On 9 March 2023, a mass shooting occurred at a Jehovah's Witnesses Kingdom Hall in the Alsterdorf quarter of Hamburg, Germany. The shooter, identified as 35-year-old Philipp Fusz, entered the building after a service was held there and opened fire, killing six people and injuring eight others, before killing himself minutes later. One of the fatalities was pregnant, leading to the foetus's loss. Fusz was a former member of the Jehovah's Witnesses, had no previous criminal record, and was not a known extremist. Police received an anonymous letter indicating he was angry at Witnesses and his former employer, which may help them determine a motive.

== Shooting ==
On the evening of 9 March 2023, a service was held at the Kingdom Hall on Deelbögestrasse in the Alsterdorf quarter of Hamburg, which ran from 7:00 p.m. to 8:45 p.m. and was physically attended by 36 people, with others watching online via a livestream. 50 people were present inside the building, according to Hamburg police chief Matthias Tresp, when the gunman arrived at around 9:00 p.m., shortly after the service had ended. Armed with a semi-automatic pistol and a large quantity of ammunition, he opened fire outside the building, shooting ten rounds into a vehicle that was about to pull out of the parking lot. The female driver escaped with minor injuries and alerted the police.

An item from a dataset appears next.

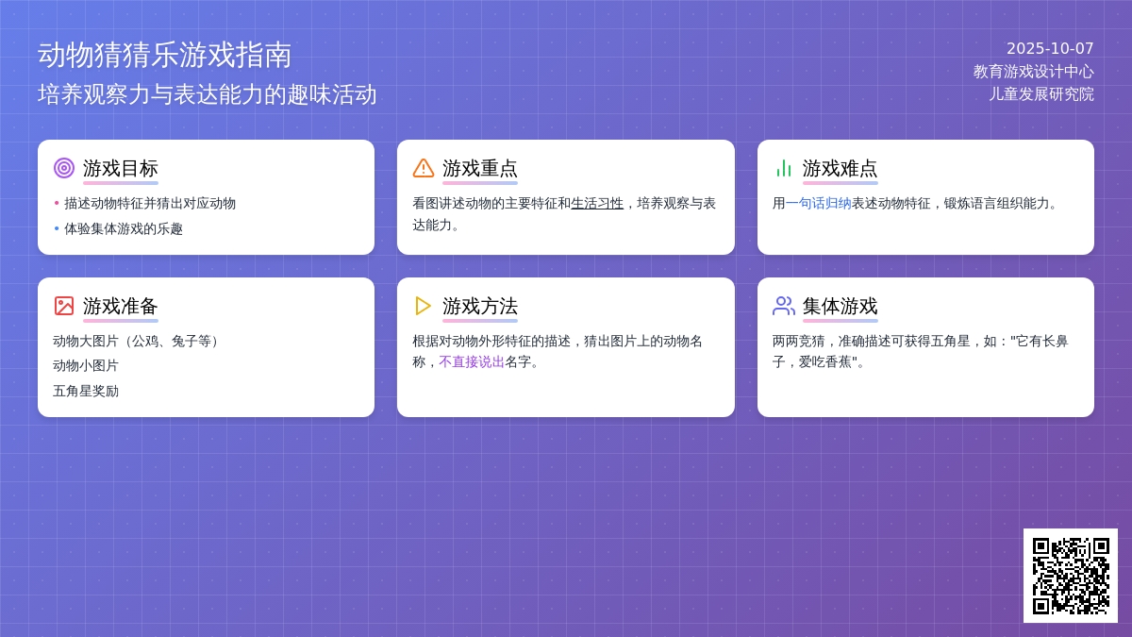Select the 游戏难点 card heading
The height and width of the screenshot is (637, 1132).
click(x=840, y=169)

The gunman then shot ten more rounds through the window of a ground-floor meeting room before entering the building and shooting indiscriminately, killing and injuring several people. A total of 135 rounds from nine 15-round magazines were fired during the attack, with the police later finding an additional 24 magazines at the scene—22 in the gunman's backpack and two more on his body. A neighbor captured amateur footage of the shooting, which shows an individual entering the building through a window, followed by gunshots. The figure then exits the building and is seen in the courtyard before firing more shots through a first-floor window. After the shots are fired, the lights are turned off.

The first emergency calls were made at 9:04 p.m. First responders arrived at 9:08 p.m., including a specialized armed unit from the Alsterdorf police station, who forced entry into the three-story building one minute later. They encountered the gunman and pursued him to the second floor, where he committed suicide by shooting himself in the stomach at 9:11 p.m. A total of 953 police officers were deployed in the wake of the attack, including 52 Federal Police officers and special forces personnel from Schleswig-Holstein.

== Casualties ==
The casualties included four men and two women, aged 33 to 60, as well as an unborn baby. Eight people were injured, four critically. The injured include the baby's mother, who was seven months pregnant. All six fatalities were German, and the eight injured were six Germans, one Ugandan and one Ukrainian.

== Perpetrator ==
The suspect was later identified as Philipp Fusz, a single man aged 35. On his website, Fusz described himself as a business consultant who grew up in a "strict evangelical household" in Kempten, Bavaria. He was a former member of the Jehovah's Witnesses, had no criminal record, and was not known as an extremist. In 2022, he self-published a book called The Truth About God, Jesus Christ and Satan: A New Reflected View of Epochal Dimensions. In it, he claims to have had prophetic dreams, to have visited hell for three years and to have had an "angelic audience" and "angelic fans". It interpreted the Russian invasion of Ukraine as God's cleansing of Ukrainian sex workers.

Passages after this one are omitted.